Sarah Frey said the photos were stolen from her Facebook page, which is not open to the public.

Frey said she found out about the identity theft when a friend in Thunder Bay sent her a message on the weekend.

He had seen photos of her linked to a Tinder profile when he was flipping through the app. Her friend sent her the photos. One was only about a week old, she said.

Frey said they may have been stolen by one of the people she's allowed onto her Facebook page.

'They could be putting words in my mouth'

"It's one side of the story to say somebody might be using them in order to have a fake profile to potentially catch a cheating partner," said Frey, or to see who else is on there without using their own image.

But Frey said it's also possible "they could be putting words in my mouth or harassing people via the private message function, and any screen shots of those conversations have my face attached to it."

Frey said she followed the procedure on Tinder for reporting stolen photos.

The response was not what she expected.

"The screen shots you included are from a third party app that we are not affiliated with and do not support," followed by what could be taken as a somewhat cheeky "If you have any questions about Tinder...... we'll be happy to help!"

Sarah Frey (Sarah Frey)

Frey said it was flippant and not a great approach.

"So if they're not going to protect women in areas where they have control over that, in just not having their photos sent around without their consent," said Frey.

"Then it's a really shameful corporate policy and I hope people get upset about this."

Frey received another more friendly, customer-focused, email Wednesday telling her the profile could not be found.

It also repeated that the photos were on a site not affiliated with Tinder and suggested she contact that site.

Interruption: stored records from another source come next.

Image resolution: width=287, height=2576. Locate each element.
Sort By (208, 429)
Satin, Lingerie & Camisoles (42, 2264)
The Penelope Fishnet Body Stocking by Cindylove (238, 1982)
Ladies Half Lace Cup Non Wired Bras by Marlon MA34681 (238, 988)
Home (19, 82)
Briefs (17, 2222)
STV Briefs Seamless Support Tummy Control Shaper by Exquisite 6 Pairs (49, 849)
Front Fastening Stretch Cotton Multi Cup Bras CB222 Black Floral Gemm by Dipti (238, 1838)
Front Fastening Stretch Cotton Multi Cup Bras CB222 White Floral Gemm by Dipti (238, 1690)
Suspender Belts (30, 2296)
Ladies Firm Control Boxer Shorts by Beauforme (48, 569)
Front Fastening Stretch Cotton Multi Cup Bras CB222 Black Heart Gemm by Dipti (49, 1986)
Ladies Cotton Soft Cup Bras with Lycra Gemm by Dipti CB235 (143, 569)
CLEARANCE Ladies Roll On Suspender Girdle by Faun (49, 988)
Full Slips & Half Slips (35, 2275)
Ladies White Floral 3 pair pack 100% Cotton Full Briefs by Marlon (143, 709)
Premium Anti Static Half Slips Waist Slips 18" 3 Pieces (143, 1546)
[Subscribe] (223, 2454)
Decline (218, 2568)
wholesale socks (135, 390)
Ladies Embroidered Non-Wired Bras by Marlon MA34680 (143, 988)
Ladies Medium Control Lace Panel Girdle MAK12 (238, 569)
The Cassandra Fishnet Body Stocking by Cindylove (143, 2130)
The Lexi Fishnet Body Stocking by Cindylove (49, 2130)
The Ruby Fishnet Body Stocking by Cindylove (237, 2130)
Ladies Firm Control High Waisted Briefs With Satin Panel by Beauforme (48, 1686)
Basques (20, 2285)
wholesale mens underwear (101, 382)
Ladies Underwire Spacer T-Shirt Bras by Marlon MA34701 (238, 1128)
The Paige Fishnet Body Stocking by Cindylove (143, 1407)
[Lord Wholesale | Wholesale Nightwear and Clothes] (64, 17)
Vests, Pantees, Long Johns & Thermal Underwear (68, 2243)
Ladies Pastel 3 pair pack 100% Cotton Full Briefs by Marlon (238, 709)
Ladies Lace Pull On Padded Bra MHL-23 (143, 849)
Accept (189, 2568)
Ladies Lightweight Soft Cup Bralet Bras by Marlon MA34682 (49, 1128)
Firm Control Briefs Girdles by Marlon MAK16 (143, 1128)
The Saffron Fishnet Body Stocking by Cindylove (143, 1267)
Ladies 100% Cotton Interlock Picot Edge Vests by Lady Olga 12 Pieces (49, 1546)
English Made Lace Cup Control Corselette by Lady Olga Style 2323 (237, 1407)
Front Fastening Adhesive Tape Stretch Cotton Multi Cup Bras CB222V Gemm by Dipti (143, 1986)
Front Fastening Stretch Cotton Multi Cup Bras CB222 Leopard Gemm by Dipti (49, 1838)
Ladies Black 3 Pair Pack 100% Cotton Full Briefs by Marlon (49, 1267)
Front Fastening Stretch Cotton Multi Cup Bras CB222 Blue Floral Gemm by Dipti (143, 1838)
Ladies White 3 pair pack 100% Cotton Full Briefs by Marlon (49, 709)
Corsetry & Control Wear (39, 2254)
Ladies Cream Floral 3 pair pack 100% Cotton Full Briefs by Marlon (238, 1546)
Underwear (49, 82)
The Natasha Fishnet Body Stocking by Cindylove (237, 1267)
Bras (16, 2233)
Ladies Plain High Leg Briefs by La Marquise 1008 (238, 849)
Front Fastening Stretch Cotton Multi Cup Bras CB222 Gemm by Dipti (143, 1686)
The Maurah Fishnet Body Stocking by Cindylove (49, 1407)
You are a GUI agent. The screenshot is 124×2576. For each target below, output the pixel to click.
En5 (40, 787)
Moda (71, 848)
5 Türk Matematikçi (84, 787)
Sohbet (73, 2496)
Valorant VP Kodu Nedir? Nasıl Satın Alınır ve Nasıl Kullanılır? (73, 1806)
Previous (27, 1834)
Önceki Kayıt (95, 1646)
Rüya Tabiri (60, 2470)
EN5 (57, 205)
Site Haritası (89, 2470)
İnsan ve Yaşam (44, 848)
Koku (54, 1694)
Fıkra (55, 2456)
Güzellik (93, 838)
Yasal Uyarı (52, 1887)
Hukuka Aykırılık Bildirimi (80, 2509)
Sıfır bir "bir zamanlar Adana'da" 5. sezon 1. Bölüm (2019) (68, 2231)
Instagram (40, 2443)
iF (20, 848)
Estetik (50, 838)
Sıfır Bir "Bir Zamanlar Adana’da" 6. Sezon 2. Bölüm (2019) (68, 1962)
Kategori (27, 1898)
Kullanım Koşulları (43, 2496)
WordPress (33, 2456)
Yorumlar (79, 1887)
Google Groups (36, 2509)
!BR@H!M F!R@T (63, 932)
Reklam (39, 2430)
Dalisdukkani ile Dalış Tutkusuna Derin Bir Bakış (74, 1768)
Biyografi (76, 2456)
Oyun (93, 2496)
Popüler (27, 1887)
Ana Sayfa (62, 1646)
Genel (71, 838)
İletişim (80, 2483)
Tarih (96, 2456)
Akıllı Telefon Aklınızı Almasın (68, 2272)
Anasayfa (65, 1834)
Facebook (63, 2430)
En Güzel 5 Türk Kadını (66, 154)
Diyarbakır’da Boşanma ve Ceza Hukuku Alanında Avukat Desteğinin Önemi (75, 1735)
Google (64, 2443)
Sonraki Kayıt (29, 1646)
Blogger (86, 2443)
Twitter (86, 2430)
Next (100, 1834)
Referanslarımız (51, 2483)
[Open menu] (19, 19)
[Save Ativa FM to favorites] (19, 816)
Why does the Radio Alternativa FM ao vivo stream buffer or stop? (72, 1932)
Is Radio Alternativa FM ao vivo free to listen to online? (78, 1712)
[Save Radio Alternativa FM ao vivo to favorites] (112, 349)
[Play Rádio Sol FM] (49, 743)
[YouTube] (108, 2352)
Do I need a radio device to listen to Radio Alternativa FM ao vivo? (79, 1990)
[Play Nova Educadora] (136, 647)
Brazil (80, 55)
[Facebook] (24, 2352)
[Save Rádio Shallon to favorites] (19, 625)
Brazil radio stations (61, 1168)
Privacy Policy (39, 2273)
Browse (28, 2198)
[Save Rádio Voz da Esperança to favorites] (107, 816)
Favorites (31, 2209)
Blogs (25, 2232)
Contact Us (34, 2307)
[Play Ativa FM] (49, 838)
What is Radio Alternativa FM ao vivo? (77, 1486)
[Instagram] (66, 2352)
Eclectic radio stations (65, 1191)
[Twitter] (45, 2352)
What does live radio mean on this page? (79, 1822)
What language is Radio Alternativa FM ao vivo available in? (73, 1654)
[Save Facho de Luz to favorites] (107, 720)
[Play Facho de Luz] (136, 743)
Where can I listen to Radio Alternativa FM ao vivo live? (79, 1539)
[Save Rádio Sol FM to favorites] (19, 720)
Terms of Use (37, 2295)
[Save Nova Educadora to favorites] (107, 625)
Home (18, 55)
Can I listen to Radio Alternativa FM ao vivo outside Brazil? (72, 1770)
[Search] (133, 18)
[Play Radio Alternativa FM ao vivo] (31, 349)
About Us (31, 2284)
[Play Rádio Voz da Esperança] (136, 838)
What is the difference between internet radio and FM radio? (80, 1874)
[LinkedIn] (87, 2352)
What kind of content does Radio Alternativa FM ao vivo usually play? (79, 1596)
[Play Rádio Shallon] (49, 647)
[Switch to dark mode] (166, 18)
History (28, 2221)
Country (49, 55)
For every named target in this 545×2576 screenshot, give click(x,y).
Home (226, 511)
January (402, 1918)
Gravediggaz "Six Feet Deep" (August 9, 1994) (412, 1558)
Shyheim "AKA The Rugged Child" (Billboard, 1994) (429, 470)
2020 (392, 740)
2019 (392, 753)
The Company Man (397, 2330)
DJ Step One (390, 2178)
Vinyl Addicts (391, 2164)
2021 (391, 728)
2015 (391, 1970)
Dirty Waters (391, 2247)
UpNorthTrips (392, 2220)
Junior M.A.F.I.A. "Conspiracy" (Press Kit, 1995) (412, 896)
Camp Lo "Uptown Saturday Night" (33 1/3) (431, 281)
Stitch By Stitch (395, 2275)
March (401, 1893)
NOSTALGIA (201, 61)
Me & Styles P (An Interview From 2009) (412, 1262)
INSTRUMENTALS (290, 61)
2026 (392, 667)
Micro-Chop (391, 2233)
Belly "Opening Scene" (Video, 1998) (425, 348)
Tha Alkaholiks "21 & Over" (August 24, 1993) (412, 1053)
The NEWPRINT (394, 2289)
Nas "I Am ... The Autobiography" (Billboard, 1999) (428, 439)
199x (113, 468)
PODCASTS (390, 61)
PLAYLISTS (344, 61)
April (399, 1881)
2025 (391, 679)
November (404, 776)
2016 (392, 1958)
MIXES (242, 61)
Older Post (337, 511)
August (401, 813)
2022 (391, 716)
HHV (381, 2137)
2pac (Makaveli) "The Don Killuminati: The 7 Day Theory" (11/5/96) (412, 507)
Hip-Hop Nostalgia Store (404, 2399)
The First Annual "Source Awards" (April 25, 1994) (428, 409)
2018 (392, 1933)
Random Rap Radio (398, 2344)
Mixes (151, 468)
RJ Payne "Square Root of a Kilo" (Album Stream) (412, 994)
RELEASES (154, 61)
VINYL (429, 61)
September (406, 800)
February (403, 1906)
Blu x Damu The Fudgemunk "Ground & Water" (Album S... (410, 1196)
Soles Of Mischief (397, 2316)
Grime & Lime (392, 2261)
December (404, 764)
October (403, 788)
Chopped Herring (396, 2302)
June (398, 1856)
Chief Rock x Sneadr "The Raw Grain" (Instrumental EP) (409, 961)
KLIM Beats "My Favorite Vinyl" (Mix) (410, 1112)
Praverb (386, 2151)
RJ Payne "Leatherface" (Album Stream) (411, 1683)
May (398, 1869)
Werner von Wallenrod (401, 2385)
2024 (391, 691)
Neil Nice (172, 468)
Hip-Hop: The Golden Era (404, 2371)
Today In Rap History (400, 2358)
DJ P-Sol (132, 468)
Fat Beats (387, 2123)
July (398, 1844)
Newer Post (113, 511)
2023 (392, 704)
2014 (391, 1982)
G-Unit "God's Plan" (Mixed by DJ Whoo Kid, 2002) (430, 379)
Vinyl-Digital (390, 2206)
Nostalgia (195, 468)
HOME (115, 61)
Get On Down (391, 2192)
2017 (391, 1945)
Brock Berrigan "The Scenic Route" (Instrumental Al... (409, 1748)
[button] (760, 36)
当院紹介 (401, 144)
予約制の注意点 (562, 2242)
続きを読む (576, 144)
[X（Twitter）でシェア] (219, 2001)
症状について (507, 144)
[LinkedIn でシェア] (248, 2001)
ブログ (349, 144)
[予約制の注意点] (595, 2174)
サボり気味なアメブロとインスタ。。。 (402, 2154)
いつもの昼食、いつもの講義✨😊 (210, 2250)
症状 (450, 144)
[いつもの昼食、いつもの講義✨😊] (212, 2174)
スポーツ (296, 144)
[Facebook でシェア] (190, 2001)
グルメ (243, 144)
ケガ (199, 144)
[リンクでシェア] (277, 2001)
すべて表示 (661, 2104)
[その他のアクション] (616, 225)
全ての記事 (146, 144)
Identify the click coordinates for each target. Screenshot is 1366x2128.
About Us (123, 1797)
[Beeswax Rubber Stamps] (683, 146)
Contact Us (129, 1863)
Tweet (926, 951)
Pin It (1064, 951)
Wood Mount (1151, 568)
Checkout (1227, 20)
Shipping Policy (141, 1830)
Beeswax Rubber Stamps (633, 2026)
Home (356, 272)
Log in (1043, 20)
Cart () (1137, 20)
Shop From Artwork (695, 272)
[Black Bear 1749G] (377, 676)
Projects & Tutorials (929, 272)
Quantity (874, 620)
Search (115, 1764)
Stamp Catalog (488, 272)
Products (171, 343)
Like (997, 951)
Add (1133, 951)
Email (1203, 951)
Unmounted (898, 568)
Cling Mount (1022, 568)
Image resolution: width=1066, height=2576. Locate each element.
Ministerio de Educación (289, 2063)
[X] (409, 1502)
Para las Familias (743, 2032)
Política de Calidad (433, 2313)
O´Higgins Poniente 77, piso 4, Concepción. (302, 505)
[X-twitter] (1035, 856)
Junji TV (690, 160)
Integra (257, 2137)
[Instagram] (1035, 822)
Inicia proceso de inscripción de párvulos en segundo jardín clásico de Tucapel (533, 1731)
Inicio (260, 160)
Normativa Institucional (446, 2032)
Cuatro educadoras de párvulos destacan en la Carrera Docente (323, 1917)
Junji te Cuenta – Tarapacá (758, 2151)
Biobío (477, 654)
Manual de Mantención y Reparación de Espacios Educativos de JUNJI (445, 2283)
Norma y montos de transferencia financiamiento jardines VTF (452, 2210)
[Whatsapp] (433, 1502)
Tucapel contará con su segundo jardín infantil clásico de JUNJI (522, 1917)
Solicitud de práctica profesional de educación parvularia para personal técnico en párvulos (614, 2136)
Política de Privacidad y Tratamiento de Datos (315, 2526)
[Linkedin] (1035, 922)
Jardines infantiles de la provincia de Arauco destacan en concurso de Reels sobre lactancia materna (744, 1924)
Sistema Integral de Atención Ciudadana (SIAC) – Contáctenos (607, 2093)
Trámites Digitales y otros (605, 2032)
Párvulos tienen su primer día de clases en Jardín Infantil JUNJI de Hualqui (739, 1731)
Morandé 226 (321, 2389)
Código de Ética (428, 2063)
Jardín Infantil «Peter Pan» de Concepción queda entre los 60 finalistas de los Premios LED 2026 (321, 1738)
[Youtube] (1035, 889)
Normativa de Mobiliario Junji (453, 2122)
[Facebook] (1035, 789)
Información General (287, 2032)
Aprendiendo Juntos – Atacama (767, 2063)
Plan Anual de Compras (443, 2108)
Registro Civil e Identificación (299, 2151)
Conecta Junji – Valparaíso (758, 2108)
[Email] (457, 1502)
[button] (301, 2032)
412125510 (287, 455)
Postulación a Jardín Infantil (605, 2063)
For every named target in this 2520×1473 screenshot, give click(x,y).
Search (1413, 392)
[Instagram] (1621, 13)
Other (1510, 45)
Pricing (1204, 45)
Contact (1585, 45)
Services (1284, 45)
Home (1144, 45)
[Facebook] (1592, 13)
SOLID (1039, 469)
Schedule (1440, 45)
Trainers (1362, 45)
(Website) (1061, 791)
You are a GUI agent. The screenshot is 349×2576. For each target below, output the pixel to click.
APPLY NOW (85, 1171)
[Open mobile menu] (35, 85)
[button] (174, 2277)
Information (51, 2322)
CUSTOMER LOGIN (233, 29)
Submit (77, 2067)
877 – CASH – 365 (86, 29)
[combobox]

Didn't validate seriousness of matter

Frey said she will call her friend to find out what third-party app the photos were on. But she said they were accessible from Tinder, so it also bears responsibility.

"It was also just frustrating they didn't even give me any like, 'Oh, but here is how you can resolve that with them, here are the next steps moving forward,'" said Frey.

"They basically wiped their hands clean and went 'not our problem,' and didn't really validate the seriousness of the matter," she said.

​Tinder responded to CBC with a written statement.

It said it takes violations of its policies, like the one reported by Frey, very seriously and is grateful to her for reporting it. Tinder also said it attempts to find and delete fake profiles when reported.